Sports injuries are another major application. Hamstring strains, rotator cuff issues, Achilles tendinopathy, runner's knee, shin splints, and post-surgical recovery all respond well. ART restores the soft tissue's normal glide and resolves the scar tissue that limits performance and causes recurrent injuries. Many endurance athletes in Penticton use ART maintenance sessions during training cycles to keep adhesions from building up.
Whiplash and post-MVA recovery is another common reason patients come in for ART. After a motor vehicle accident, layers of muscle and fascia in the neck, shoulders, and upper back can develop adhesions that produce ongoing pain and stiffness long after the initial injury has technically healed. ART is widely used in ICBC injury rehabilitation precisely because it addresses these underlying tissue patterns. If your symptoms followed an accident, ICBC may cover your visits — see our ICBC coverage page for details.
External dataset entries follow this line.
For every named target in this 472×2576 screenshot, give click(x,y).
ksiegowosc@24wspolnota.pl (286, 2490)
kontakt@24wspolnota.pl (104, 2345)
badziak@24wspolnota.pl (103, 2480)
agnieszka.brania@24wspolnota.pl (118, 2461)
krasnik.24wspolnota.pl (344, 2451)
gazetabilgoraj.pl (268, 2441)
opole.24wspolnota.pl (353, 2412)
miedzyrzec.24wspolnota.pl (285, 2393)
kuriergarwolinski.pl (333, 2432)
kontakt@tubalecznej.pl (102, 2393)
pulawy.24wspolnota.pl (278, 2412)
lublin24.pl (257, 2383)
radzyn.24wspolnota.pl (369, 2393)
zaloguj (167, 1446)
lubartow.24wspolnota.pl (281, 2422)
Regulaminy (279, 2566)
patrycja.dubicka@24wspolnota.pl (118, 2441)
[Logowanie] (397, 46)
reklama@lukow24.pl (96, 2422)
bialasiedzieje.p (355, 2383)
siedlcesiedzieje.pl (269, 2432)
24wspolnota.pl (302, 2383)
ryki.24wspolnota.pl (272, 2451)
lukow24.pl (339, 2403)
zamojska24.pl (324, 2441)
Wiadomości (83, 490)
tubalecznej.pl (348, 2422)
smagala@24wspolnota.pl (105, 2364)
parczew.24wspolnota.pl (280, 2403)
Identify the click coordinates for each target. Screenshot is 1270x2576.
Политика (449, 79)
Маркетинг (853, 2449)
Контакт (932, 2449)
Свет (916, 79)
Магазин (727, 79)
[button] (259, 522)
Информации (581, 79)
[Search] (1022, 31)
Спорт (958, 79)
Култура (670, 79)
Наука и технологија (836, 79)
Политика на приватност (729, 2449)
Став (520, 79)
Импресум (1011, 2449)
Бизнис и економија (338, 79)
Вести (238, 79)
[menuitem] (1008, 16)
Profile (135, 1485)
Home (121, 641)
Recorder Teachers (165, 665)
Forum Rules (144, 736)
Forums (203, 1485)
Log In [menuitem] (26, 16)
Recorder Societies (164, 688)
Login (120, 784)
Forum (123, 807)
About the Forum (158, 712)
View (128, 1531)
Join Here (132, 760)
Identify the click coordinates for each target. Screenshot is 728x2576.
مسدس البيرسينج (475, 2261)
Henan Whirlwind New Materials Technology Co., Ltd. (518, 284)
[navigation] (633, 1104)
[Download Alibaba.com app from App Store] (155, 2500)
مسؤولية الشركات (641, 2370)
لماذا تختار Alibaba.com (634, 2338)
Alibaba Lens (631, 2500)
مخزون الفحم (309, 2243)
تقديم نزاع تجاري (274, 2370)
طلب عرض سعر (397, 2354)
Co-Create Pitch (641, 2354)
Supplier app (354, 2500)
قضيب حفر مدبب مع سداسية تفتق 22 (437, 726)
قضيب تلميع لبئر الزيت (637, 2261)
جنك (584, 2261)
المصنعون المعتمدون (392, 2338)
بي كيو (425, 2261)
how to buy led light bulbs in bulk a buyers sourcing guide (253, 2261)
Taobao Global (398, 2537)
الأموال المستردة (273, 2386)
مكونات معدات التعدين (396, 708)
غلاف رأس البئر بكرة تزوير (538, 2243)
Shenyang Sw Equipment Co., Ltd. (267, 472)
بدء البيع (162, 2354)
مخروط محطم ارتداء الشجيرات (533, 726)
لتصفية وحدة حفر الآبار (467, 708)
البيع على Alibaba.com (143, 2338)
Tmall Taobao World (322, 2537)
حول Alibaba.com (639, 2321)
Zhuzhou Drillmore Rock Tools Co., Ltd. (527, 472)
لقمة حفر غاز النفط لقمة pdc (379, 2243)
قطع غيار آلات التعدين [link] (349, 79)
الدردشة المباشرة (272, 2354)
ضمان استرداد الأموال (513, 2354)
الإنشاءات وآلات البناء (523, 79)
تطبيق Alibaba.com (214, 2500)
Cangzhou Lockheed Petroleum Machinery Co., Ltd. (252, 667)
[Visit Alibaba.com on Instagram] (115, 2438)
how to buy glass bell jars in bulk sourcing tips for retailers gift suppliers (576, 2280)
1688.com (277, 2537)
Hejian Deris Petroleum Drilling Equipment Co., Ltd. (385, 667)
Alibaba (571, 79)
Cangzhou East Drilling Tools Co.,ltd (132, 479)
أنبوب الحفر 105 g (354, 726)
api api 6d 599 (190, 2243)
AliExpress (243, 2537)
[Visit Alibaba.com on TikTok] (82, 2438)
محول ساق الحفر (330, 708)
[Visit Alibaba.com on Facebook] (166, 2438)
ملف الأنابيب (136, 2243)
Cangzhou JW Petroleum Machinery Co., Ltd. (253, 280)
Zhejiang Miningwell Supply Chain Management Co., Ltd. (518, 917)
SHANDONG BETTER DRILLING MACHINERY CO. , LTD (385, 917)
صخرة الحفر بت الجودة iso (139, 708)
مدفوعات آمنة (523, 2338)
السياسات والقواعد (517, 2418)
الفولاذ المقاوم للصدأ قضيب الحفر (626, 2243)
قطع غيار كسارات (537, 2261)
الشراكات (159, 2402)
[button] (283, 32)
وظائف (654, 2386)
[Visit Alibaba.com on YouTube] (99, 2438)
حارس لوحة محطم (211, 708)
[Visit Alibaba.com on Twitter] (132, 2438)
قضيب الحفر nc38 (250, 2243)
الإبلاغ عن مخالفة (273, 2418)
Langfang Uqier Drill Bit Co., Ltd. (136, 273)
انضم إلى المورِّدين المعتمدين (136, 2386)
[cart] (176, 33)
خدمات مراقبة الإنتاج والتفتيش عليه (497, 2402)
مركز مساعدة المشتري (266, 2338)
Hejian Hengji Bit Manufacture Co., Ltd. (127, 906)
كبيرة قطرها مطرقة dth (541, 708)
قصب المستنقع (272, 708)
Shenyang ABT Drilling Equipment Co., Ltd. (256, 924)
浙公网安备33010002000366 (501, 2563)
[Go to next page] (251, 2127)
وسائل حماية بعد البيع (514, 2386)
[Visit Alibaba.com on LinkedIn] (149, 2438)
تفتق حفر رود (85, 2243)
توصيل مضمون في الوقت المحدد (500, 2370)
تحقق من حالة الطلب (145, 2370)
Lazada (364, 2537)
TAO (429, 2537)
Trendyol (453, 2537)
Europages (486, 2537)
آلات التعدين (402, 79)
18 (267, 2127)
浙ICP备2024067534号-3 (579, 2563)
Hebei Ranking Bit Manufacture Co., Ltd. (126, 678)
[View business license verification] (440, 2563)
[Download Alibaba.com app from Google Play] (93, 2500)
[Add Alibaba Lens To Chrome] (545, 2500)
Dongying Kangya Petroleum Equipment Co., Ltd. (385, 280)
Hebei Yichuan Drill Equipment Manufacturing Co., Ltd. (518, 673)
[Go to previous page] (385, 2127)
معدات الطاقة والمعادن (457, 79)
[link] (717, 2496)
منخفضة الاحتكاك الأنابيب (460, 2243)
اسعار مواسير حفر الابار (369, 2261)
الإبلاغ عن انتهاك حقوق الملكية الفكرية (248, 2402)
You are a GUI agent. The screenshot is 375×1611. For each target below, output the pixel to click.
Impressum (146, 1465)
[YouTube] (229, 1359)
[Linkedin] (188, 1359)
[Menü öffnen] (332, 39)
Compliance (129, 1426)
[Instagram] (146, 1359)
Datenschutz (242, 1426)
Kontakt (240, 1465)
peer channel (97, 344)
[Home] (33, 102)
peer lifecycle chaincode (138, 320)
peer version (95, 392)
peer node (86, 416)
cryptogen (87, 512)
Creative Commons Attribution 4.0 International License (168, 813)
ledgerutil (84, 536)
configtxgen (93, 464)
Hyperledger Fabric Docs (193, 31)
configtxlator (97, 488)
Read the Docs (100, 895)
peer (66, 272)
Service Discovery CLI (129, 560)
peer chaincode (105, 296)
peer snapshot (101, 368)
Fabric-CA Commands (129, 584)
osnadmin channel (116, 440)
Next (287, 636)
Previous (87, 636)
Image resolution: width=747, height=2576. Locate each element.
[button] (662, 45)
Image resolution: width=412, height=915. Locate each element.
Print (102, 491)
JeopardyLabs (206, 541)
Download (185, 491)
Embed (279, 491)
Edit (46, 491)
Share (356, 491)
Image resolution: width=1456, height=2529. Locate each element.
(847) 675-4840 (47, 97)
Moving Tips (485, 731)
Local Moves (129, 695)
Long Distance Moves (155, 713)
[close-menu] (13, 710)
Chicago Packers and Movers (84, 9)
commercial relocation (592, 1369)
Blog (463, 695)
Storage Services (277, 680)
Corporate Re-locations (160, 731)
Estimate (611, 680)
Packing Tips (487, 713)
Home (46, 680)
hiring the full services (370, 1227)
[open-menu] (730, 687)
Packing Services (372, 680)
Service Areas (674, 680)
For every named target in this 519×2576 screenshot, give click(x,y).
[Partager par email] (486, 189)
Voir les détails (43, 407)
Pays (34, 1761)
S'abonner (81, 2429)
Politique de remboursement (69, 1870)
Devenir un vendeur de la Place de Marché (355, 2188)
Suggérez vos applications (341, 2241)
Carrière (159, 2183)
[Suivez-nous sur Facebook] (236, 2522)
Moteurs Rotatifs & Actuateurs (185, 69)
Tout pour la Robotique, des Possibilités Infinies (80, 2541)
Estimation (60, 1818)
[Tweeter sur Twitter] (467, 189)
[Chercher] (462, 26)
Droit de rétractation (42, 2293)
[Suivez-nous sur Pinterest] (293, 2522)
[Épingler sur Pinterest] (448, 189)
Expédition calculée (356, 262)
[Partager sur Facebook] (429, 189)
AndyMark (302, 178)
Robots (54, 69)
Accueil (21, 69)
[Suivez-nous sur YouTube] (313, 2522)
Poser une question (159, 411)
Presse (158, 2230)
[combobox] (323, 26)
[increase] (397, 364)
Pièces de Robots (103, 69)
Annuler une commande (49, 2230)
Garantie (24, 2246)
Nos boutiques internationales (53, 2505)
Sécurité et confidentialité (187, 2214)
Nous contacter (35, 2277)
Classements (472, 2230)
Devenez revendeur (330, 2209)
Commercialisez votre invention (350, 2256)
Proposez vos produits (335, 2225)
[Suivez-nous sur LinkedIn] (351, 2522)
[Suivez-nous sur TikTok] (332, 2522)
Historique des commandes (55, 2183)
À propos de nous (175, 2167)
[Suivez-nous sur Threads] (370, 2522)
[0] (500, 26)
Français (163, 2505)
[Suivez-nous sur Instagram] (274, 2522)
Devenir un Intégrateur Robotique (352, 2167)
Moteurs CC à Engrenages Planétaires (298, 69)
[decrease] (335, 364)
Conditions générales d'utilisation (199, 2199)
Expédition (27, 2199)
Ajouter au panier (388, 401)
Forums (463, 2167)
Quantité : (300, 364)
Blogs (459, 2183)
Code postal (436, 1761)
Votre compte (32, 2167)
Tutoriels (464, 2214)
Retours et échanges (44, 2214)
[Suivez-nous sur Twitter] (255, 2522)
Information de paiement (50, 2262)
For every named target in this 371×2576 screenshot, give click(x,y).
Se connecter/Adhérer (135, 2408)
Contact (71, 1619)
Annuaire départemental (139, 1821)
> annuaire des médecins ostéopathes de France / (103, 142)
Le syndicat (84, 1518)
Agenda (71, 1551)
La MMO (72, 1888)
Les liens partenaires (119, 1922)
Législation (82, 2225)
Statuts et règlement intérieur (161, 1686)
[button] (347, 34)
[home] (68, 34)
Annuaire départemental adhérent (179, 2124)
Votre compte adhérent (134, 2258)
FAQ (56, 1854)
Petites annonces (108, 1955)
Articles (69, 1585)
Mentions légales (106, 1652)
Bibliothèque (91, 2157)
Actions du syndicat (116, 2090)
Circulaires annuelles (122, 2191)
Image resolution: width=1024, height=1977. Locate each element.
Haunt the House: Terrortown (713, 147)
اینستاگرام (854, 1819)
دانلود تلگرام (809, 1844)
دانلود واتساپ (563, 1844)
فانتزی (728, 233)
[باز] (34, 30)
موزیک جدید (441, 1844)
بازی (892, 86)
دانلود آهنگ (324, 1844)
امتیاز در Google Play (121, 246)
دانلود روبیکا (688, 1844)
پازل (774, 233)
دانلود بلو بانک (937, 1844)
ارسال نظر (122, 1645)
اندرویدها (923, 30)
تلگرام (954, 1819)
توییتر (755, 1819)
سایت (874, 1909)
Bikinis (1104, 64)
What an ART Session at OCC Looks Like
Dr. Tamara starts with a careful examination. ART practitioners are trained to feel for tissue texture, tension, and movement — identifying exactly where adhesions are and which specific structures are restricted. The treatment plan is built around what she finds on hands-on assessment, not a generic protocol. This is one of the reasons ART works where general "deep tissue" massage often does not — the treatment is targeted to the actual problem tissue.
During treatment, Dr. Tamara applies precise manual pressure to the affected tissue while you actively move through a specific range of motion. It is not passive massage — you are an active participant. The combination of manual tension plus active movement is what makes ART different from any other soft-tissue technique. Session length varies by what's being treated, and ART is usually combined with chiropractic adjustment and rehabilitation exercises — either in the same appointment or across visits, depending on what your case needs.
Most patients see meaningful change within the first few sessions, and most cases resolve over a short course of care. Acute issues often respond faster; chronic, long-standing adhesion patterns can take a few more visits. Dr. Tamara almost always pairs ART with a small set of home exercises — the in-clinic work releases the tissue, and the home program keeps it released. The goal is not to keep coming forever — it is to resolve the problem and keep you moving freely on your own. Dr. Tamara will give you a realistic estimate of how many visits your specific case needs after the initial assessment.
When ART Isn't Right
ART isn't appropriate for every situation. Acute injuries (within the first 48–72 hours of trauma) need to settle before ART is initiated. Active infection, fracture sites, recent surgical incisions, and certain blood-clotting conditions are also contraindications. If ART isn't the right treatment for your case, Dr. Tamara will say so plainly and recommend an alternative.